### WHAT IS EXPECTED
Exactly as they stand, copy the lines from the one containing "Task: Select the notebook/notes panel icon" to the final line of the data; leave out the pictures.

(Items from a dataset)
=== Begin Enclosure ===

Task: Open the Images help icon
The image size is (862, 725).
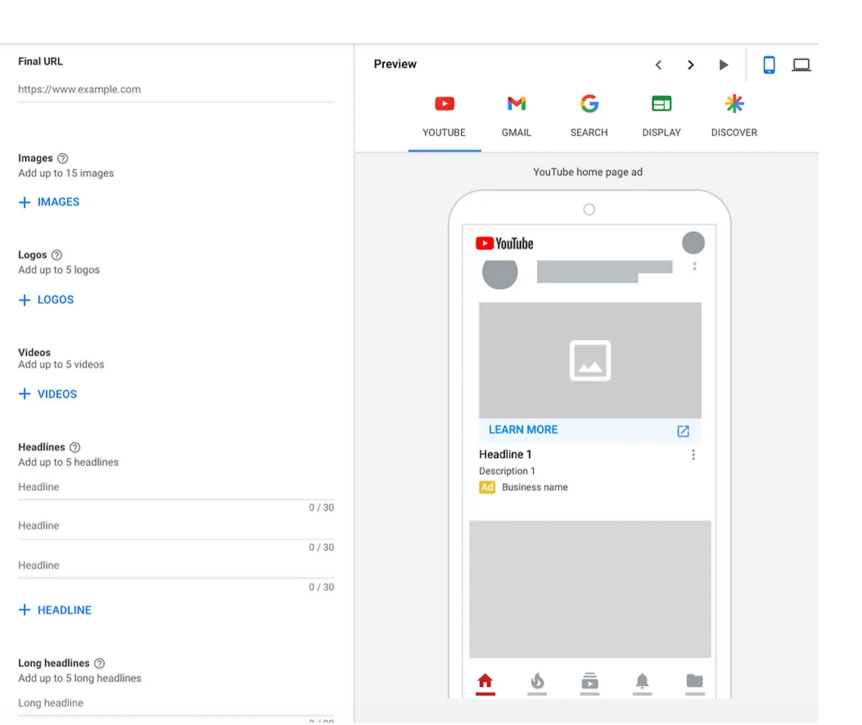Action: [x=62, y=158]
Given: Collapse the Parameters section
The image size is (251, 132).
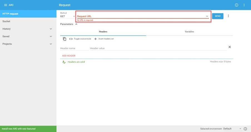Looking at the screenshot, I should coord(76,24).
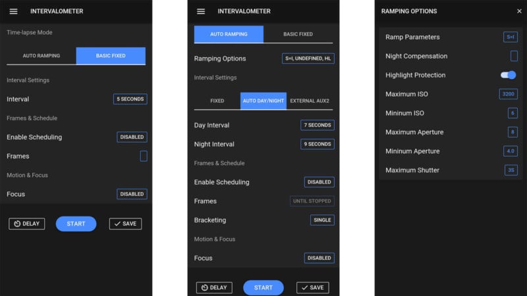Enable the Night Compensation checkbox

click(x=514, y=57)
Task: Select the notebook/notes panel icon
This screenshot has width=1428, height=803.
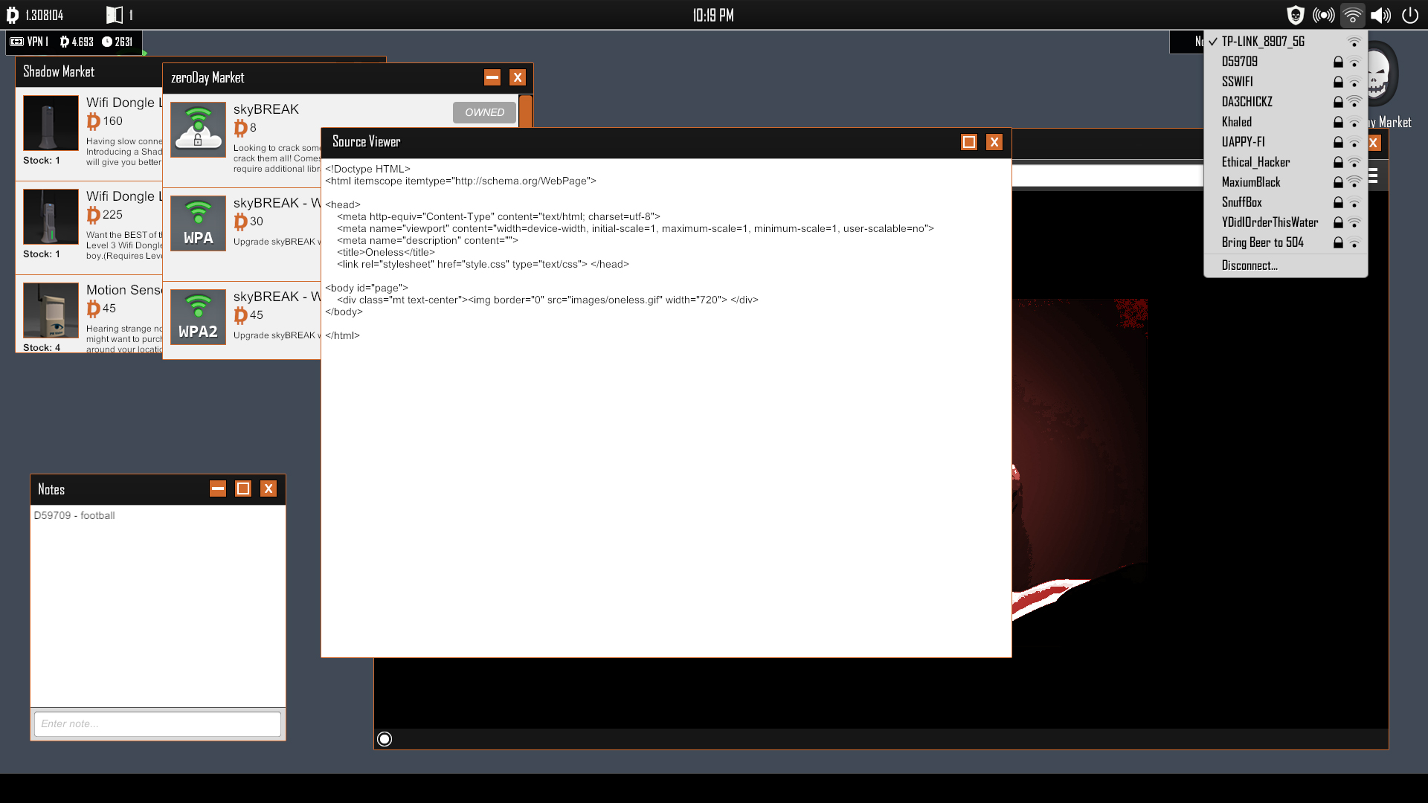Action: tap(113, 13)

=== End Enclosure ===

### EXERCISE OUTPUT
Task: Select the notebook/notes panel icon
This screenshot has width=1428, height=803.
Action: tap(113, 13)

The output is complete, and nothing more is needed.